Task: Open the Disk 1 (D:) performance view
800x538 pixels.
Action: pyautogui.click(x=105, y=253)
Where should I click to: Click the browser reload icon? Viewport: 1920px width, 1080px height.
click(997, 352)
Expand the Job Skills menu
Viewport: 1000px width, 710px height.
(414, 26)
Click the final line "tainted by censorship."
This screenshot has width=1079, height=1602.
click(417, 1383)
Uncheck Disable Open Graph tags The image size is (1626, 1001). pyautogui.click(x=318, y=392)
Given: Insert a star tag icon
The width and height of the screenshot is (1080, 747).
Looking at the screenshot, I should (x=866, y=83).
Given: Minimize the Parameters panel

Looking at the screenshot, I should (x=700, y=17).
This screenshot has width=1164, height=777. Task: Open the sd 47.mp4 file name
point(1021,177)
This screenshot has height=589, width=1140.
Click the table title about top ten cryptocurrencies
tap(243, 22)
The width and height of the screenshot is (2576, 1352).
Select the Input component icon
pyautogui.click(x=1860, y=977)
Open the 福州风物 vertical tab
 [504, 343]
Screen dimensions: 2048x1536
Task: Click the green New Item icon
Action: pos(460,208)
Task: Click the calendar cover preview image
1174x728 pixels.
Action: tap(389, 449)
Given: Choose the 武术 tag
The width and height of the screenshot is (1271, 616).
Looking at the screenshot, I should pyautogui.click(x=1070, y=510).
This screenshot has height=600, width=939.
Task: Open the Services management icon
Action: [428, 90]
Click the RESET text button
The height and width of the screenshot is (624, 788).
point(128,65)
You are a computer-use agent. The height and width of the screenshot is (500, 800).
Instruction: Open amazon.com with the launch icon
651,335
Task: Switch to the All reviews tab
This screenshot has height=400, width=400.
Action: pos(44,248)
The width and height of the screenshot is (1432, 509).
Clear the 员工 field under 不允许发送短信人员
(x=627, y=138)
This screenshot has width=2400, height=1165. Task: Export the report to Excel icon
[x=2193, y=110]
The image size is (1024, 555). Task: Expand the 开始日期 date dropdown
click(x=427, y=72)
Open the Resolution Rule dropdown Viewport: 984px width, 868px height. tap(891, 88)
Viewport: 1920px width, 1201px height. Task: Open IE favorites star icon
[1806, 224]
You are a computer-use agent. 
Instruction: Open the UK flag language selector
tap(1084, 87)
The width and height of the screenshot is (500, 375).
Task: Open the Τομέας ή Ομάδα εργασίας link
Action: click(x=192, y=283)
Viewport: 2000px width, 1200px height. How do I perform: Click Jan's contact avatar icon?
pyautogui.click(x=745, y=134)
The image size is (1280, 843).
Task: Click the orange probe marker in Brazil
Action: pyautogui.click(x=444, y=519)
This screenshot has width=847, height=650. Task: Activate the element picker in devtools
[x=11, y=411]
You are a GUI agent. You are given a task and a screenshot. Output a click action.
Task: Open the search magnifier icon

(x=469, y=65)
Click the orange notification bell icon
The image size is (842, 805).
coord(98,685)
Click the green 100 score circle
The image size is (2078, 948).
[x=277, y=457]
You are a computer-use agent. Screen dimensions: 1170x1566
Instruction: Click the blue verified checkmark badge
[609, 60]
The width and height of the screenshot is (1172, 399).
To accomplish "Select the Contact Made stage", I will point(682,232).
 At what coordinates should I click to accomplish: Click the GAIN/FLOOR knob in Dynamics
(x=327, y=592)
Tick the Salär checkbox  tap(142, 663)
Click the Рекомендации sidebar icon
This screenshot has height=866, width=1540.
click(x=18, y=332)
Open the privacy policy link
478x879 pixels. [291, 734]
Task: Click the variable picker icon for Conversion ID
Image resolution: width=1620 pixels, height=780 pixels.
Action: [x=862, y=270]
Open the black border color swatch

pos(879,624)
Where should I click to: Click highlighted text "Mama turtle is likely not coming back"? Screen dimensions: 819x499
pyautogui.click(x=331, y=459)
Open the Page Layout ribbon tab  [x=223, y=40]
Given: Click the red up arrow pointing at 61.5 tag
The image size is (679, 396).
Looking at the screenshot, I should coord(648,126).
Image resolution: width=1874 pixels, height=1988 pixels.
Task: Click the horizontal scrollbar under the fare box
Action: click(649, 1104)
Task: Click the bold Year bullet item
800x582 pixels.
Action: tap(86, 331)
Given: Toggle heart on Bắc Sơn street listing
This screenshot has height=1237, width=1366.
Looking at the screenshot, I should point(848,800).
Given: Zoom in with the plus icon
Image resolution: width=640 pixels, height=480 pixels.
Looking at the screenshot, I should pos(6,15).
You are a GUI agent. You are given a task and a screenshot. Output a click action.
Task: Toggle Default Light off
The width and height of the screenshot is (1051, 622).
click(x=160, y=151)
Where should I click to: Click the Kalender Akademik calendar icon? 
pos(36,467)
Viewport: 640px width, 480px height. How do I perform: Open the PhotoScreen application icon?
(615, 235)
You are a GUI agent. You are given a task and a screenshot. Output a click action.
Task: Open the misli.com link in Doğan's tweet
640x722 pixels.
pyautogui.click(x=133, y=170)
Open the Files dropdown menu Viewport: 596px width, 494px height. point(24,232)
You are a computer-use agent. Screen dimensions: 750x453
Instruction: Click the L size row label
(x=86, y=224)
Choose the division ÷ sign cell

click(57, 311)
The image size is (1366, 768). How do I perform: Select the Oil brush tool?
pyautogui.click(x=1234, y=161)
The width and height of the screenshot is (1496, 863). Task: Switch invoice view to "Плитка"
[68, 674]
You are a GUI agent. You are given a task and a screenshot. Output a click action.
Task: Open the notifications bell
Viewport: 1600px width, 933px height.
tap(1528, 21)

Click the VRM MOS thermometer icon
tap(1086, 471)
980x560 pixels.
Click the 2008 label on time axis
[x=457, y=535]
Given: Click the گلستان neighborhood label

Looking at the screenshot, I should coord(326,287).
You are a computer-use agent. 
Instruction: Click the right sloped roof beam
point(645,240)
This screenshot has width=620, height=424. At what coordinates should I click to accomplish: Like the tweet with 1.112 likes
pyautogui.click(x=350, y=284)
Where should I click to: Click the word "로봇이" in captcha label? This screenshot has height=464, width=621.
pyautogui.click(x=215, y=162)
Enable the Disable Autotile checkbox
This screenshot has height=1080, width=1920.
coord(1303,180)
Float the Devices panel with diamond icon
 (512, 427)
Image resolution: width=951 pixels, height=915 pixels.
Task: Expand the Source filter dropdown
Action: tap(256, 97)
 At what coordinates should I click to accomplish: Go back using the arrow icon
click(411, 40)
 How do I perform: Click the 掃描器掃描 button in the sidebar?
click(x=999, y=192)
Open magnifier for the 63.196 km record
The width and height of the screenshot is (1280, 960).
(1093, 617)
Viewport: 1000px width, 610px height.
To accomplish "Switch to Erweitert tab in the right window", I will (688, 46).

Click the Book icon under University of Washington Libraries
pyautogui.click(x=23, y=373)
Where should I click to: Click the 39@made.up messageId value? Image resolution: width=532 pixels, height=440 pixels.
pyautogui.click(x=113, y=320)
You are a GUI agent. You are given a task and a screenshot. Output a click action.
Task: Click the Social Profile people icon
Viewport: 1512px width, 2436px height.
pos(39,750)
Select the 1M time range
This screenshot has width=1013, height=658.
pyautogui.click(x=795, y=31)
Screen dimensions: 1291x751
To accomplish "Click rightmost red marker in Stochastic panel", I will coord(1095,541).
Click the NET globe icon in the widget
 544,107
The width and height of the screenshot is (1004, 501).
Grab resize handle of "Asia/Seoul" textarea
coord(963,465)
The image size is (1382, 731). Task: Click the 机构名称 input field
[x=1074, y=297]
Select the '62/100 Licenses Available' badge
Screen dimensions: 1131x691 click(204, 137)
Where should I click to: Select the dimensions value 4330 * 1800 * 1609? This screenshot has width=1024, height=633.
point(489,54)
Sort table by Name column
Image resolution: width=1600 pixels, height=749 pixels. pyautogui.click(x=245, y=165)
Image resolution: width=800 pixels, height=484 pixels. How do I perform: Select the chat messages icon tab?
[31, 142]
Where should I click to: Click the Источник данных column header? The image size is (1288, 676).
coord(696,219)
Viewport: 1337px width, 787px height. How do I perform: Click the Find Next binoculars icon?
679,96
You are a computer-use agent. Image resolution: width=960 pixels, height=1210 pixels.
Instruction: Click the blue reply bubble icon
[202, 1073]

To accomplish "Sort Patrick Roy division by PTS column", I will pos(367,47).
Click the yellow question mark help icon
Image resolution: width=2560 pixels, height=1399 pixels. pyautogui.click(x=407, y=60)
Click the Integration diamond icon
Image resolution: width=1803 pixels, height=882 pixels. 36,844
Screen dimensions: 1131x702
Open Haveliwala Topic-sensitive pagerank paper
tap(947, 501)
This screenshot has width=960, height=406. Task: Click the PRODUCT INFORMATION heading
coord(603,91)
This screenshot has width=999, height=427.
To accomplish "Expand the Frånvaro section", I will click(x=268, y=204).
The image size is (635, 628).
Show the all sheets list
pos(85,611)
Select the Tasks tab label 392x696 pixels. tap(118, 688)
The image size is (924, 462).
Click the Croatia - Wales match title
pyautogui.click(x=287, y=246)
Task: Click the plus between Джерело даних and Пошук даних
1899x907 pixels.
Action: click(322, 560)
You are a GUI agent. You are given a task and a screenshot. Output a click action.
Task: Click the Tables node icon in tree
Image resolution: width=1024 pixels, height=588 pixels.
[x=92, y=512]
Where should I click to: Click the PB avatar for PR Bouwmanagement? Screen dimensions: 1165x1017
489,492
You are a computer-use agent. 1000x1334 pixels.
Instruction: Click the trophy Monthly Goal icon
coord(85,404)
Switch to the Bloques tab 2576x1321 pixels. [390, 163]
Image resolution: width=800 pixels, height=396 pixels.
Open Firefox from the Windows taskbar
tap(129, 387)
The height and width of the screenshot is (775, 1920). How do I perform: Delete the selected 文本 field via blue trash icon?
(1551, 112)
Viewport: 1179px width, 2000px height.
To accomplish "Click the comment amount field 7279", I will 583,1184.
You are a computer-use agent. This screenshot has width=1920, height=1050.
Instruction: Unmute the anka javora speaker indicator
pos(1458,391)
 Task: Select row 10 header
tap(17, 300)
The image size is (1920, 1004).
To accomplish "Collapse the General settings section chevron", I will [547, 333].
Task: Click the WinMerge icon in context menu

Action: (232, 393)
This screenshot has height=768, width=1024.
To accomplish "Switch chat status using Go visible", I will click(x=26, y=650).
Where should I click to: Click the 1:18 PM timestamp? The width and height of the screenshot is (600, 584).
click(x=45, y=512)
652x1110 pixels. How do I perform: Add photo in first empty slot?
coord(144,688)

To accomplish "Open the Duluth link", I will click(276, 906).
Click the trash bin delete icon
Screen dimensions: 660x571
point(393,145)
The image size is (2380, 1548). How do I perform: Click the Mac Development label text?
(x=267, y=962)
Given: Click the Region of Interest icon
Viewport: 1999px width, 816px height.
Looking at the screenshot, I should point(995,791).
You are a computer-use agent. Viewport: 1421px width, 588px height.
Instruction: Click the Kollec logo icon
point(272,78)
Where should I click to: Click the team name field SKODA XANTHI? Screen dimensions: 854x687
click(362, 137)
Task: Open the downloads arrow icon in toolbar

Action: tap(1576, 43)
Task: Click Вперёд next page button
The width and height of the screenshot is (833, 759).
##########
*Task details*
Can you write out the data word for word, starting at the line that contains "Uncheck Disable Open" and ending after the line that contains "Action: tap(389, 449)"?

*Answer below*
Uncheck Disable Open Graph tags The image size is (1626, 1001). pyautogui.click(x=318, y=392)
Given: Insert a star tag icon
The width and height of the screenshot is (1080, 747).
Looking at the screenshot, I should (x=866, y=83).
Given: Minimize the Parameters panel

Looking at the screenshot, I should (x=700, y=17).
This screenshot has width=1164, height=777. Task: Open the sd 47.mp4 file name
point(1021,177)
This screenshot has height=589, width=1140.
Click the table title about top ten cryptocurrencies
tap(243, 22)
The width and height of the screenshot is (2576, 1352).
Select the Input component icon
pyautogui.click(x=1860, y=977)
Open the 福州风物 vertical tab
 [504, 343]
Screen dimensions: 2048x1536
Task: Click the green New Item icon
Action: pos(460,208)
Task: Click the calendar cover preview image
1174x728 pixels.
Action: tap(389, 449)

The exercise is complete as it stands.